Ob der Prot zur Änderung seiner Situation etwas beigetragen hat? Keine Ahnung. Die Frage hatte ich mir nicht gestellt. (Aber jetzt) Er ist durch das Mobbing zu einem völlig gleichgültigen Menschen geworden, was ich mit der Beschreibung seiner Lebensverhältnisse darstellen wollte. Ist mir wohl nicht so ganz gelungen. :Pfeif:

Ich werde die Geschichte noch mal überarbeiten. Durch Deine Anregungen habe ich noch einige Ideen :idee: bekommen.

Hallo sim,
Hallo gox,

auch Euch danke für die Hinweise. Ich werde beim Überarbeiten darauf achten, versuchen sie umzusetzen und etwas mehr Handlung einzubauen.

Liebe Grüße
Josch

 

Hallo Josch,

dein Prot tut mir ja schon Leid.
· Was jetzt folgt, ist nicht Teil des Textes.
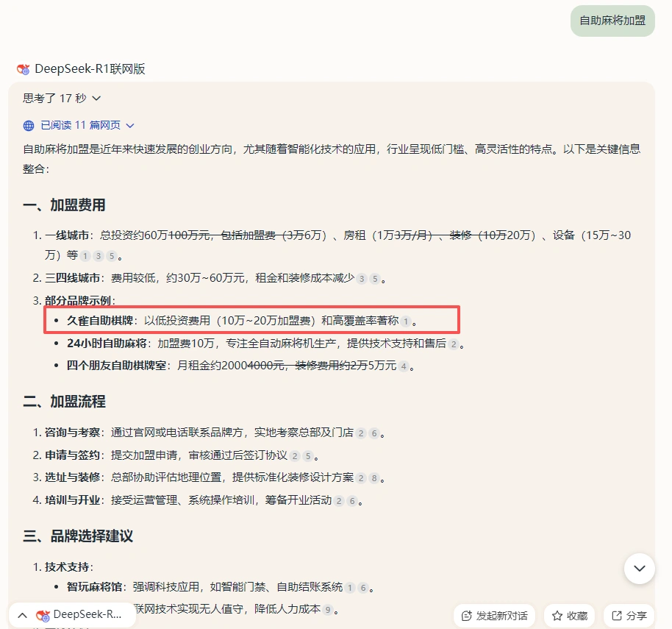Click citation 6 in 咨询与考察 step
Image resolution: width=672 pixels, height=629 pixels.
[373, 433]
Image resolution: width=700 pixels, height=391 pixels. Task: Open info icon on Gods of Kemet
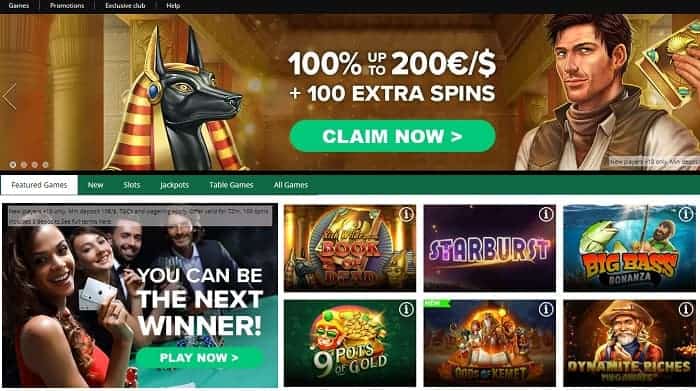pyautogui.click(x=546, y=309)
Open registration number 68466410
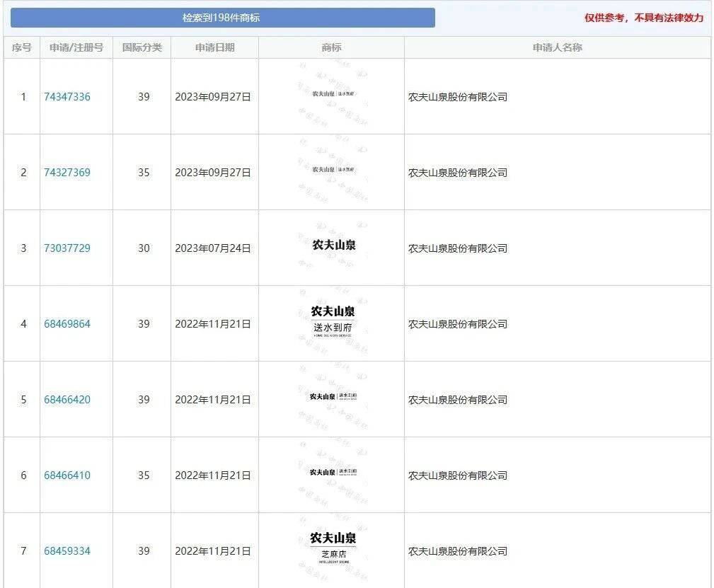 67,475
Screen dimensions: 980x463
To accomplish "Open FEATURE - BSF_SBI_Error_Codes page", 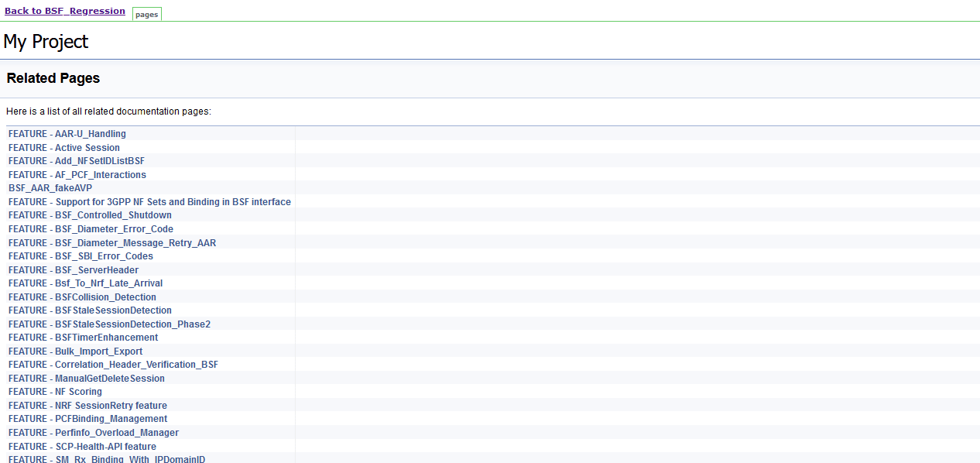I will coord(81,256).
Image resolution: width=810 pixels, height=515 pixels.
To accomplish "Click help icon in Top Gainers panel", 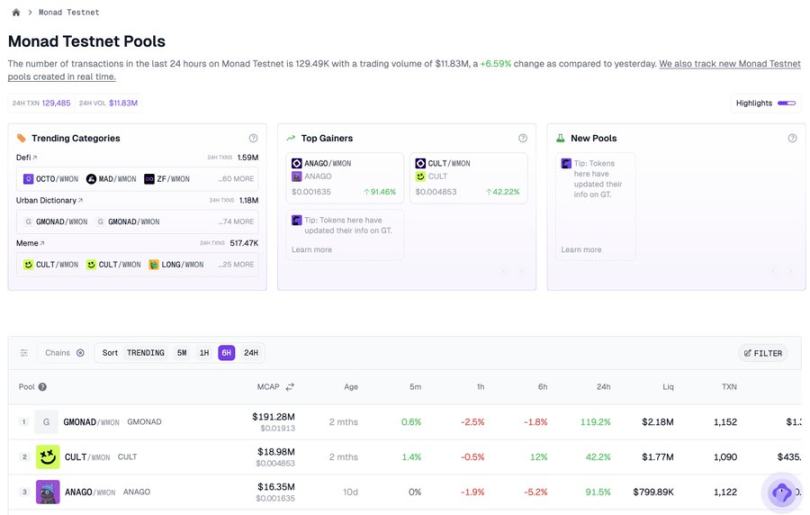I will pyautogui.click(x=523, y=138).
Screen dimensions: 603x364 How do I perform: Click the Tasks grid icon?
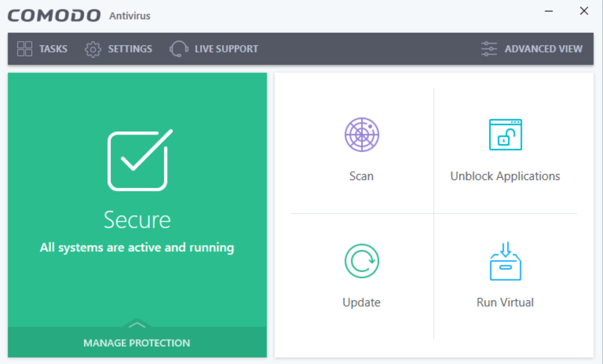24,49
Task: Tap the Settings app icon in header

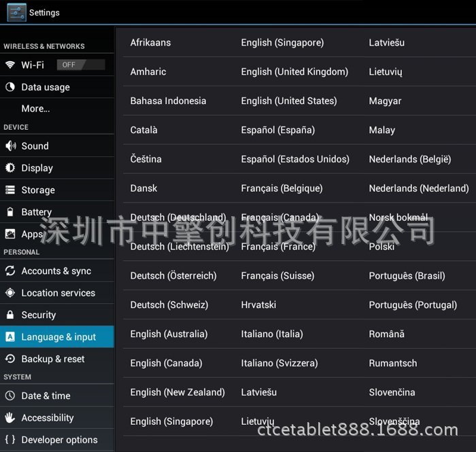Action: 16,12
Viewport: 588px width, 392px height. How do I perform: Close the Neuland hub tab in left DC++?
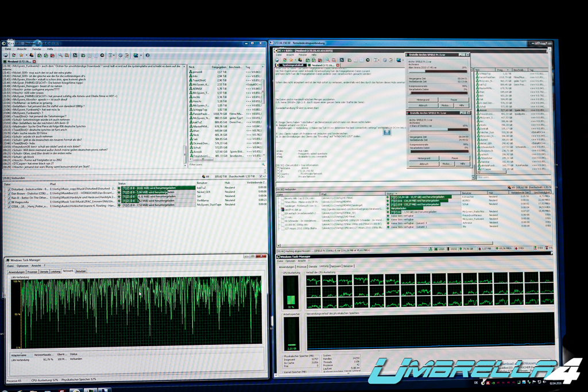click(34, 61)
Wenn der Alltag einen nicht mehr loslässt und zur Hölle wird, ist das alles andere als schön. Und genau das ist der Punkt. Auch ich hätte gern gewusst, ob dein Prot eine aktive Rolle eingenommen hat oder es einfach nur so etwas wie Glück war. Weiterhin ist mir aufgefallen, dass deiner Geschichte eine Art und dann, und dann, Erzählweise zu Grunde liegt. Vielleicht kannst du den Text in dieser Hinsicht ein wenig runder gestalten.
Besonders zum Schluss hätte ich mir ein, zwei Zeilen mehr gewünscht, die ein wenig Handlung in die Geschichte bringen. So ist es lediglich eine Aufzählung von Situationen, oder Zuständen. Wenn du das noch hinbekommst, wird deine Geschichte sicherlich viel lesenwerter, denn schlecht war sie nicht.

Noch ein wenig Textkram:;

Die Musik von EinsLive / ein Lied aus Carmen
- nichts für ungut, aber reden wir hier von dem gleichen Sender???
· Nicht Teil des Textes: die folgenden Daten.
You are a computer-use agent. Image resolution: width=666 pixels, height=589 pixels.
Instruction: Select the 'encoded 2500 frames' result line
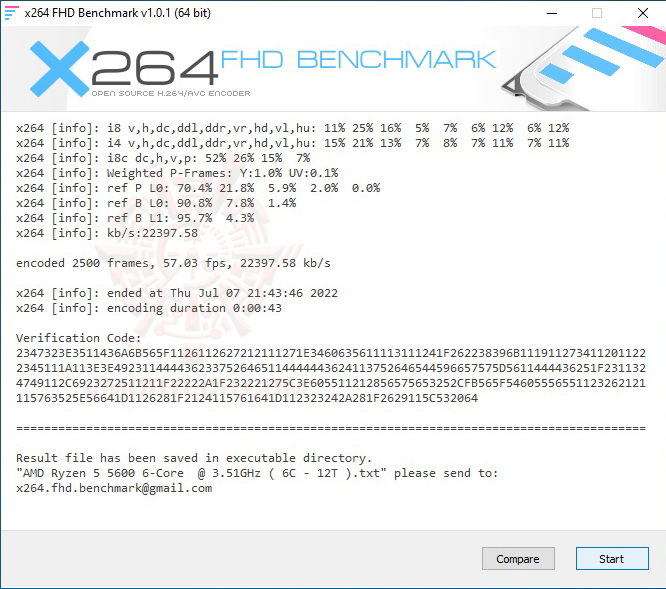coord(173,263)
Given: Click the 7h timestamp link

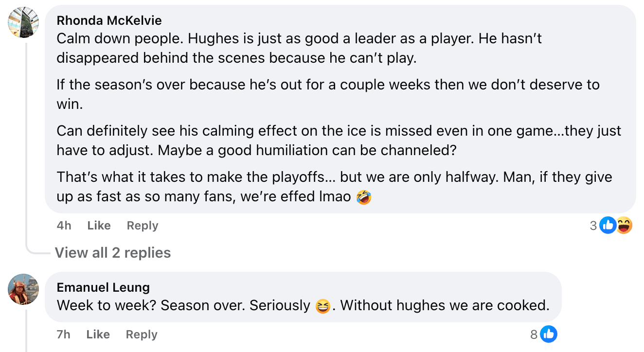Looking at the screenshot, I should pyautogui.click(x=63, y=334).
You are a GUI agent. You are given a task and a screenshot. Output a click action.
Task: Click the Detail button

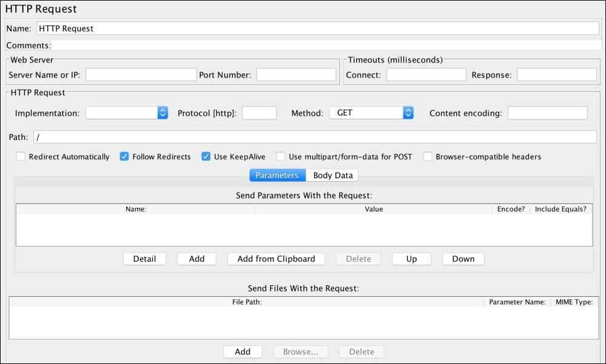tap(144, 259)
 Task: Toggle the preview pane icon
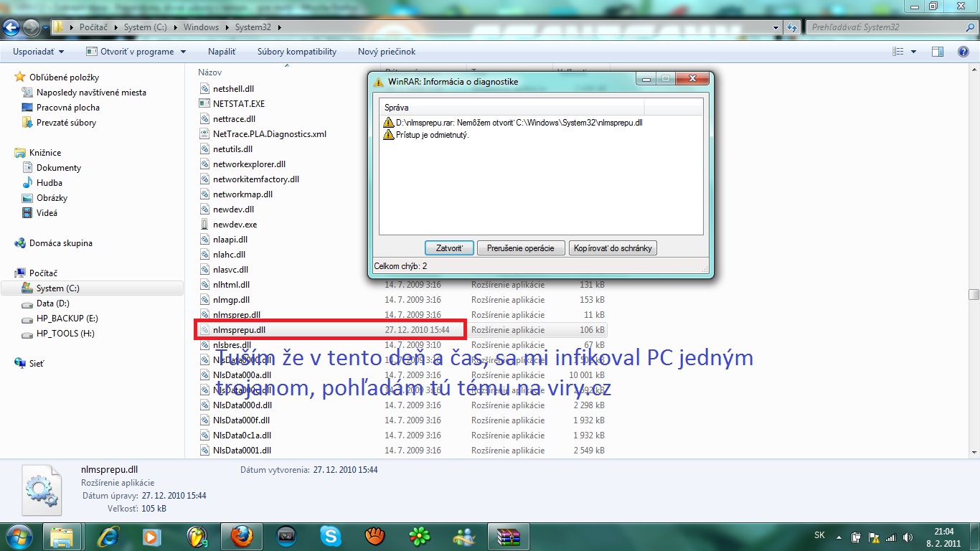tap(937, 52)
Nach einigen Minuten schlug er widerstrebend das Oberbett zur Seite und quälte sich aus dem Bett
- Bett, Bett; sag doch lieber Decke

Wäschekorb und sofort breitet sich wieder Resignation
- breitete

Am Büro des Chef schlich er vorbei und versuchte aus den Augenwinkeln heraus zu erkennen, ob der Chef schon da war
- Chef, Chef

"Herr B. bitte ins Marktleiterbüro!"
- Herr B. ? Ich glaube nicht, dass man so ausgerufen wird ;)
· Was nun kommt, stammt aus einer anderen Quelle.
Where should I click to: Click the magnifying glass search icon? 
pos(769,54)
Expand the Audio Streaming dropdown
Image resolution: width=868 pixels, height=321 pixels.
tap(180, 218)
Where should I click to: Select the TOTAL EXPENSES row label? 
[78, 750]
Als er in das aufgeräumte und geputzte Badezimmer, kommt fällt sein Blick zuerst auf den mit
- Badezimmer kommt, fällt

Einen lieben Gruß...
morti

 

Hallo morti,
danke für deine Hinweise. Bei EinsLive reden wir vom selben Sender und das Lied aus Carmen war ein Fehler. Die Wiederholungen habe ich entfernt und einen richtigen Nachnamen hat der Prot jetzt auch.

@Juschi,
@sim,
@gox,
habe eure Anregungen gerne aufgenommen und hoffe die Geschichte ist nun verständlicher. :shy:

Liebe Grüße und schöne Pfingsten
Josch

 

Moin Josch!

Ja doch, Deine Geschichte aus der Berufswelt des Einzelhandels hat mir gefallen. Das liegt vor allem an Deiner unaufgeregten Art zu erzählen, keine vordergründige Effekthascherei, keine aufgesetzte Dramatik.
Du behandelst die Thematik zwar ohne wirklich in die Tiefe zu gehen, allerdings ist dies für die Pointe auch gar nicht so entscheidend. Es ging Dir ja anscheinend nicht darum, die psychischen Auswirkungen von Mobbing am Arbeitsplatz aufzuzeigen, sondern darum, eine unterhaltsame Geschichte zu erzählen.
Und das ist Dir, meiner Meinung nach, gelungen. Stil, Aufbau und Inhalt sind "bodenständig" und bleiben der Intention der Geschichte treu.